** Record extracts follows **
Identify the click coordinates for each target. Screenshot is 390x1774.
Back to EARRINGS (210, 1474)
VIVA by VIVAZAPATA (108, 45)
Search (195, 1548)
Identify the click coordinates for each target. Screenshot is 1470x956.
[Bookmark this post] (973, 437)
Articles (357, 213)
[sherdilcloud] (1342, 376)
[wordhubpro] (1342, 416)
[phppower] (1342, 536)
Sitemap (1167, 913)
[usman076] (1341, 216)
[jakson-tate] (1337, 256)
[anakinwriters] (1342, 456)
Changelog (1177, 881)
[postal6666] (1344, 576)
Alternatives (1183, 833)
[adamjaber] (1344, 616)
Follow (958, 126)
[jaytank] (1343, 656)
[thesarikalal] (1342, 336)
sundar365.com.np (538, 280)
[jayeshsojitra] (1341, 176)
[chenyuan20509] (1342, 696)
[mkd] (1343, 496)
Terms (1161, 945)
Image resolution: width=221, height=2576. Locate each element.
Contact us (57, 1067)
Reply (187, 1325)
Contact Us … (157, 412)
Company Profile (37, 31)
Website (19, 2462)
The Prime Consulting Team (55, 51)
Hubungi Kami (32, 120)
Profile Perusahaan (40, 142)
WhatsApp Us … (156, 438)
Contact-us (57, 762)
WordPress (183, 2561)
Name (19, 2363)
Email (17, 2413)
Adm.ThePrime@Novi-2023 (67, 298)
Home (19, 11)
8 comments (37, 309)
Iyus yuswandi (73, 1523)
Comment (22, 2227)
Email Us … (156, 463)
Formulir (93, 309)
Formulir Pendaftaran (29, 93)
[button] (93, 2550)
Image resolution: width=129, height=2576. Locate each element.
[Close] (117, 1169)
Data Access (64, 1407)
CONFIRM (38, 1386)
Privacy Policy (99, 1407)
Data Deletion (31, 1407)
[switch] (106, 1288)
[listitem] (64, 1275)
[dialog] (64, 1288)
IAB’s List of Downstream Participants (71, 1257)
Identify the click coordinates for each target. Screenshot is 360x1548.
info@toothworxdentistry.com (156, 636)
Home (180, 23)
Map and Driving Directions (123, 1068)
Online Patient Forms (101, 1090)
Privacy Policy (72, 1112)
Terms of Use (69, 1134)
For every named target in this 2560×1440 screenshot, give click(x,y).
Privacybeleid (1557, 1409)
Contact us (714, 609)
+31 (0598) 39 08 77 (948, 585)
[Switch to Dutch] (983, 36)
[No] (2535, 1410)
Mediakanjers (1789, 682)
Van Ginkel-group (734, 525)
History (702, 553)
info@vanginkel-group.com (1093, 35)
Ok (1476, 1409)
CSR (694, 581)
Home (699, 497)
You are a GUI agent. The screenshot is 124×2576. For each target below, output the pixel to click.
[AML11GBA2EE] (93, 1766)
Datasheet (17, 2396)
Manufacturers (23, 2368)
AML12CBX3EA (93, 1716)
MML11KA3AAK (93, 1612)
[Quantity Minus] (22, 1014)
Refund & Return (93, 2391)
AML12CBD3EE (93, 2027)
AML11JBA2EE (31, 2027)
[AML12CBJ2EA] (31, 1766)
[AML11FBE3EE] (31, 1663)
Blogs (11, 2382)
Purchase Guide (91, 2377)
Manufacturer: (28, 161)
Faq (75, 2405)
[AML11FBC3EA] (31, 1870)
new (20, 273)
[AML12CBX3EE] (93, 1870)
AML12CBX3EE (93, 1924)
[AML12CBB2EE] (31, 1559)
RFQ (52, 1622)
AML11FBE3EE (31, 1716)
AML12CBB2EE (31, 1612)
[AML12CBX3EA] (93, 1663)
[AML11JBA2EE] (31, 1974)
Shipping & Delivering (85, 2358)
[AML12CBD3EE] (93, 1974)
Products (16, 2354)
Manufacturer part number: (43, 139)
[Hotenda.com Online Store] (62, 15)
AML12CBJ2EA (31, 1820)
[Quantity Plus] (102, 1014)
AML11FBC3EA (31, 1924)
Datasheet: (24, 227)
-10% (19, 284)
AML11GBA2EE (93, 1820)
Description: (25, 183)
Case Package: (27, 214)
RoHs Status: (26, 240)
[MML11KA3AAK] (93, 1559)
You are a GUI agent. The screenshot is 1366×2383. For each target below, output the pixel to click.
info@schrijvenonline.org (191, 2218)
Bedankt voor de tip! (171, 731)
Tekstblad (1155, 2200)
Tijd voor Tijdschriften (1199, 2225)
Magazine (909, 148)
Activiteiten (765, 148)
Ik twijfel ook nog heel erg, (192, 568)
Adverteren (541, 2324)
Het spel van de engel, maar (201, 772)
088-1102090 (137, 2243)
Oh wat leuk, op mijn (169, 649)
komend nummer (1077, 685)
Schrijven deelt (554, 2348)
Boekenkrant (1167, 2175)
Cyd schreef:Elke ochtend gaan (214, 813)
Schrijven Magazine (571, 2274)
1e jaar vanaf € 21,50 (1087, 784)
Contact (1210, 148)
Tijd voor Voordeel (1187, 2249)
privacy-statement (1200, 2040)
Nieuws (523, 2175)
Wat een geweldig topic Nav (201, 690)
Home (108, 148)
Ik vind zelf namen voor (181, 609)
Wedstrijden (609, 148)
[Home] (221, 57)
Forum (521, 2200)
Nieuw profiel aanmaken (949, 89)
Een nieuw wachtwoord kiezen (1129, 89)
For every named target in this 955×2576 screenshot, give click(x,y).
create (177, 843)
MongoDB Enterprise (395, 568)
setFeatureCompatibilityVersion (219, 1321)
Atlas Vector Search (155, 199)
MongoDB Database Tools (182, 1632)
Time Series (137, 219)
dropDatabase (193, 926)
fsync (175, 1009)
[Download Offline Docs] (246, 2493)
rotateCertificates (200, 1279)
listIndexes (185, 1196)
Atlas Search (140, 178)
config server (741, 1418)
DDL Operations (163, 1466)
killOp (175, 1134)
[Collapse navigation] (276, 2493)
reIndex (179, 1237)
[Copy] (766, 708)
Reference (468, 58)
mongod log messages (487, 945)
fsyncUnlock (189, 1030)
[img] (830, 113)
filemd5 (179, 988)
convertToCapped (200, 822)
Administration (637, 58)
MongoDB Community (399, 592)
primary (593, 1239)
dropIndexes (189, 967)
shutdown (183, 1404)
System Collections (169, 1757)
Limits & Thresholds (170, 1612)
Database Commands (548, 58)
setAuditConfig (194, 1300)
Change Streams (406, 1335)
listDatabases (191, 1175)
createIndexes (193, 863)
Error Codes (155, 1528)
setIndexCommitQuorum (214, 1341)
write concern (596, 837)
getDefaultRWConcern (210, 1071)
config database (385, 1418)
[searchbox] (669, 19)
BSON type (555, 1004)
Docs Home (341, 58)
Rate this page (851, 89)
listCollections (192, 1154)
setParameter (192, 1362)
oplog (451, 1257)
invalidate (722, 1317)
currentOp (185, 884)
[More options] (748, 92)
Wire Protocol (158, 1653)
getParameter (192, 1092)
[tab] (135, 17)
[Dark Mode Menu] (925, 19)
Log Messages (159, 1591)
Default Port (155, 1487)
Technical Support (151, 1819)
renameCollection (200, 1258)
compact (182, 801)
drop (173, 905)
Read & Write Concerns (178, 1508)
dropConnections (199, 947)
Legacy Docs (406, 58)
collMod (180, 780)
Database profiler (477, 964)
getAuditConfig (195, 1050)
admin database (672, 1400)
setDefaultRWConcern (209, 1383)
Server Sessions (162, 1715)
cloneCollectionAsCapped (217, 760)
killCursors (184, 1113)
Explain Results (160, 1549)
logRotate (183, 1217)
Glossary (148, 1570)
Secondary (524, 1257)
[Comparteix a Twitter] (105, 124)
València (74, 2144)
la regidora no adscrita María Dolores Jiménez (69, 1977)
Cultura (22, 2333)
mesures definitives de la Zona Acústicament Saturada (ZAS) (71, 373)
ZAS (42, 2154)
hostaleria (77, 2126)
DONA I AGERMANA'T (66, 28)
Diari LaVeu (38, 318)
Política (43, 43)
** End of Record extracts **
What lines of the listing above hold "voor"? Copy all of them.

> _Solution to this problem_:
Bedankt voor de tip! (171, 731)
Tijd voor Tijdschriften (1199, 2225)
Tijd voor Voordeel (1187, 2249)
Ik vind zelf namen voor (181, 609)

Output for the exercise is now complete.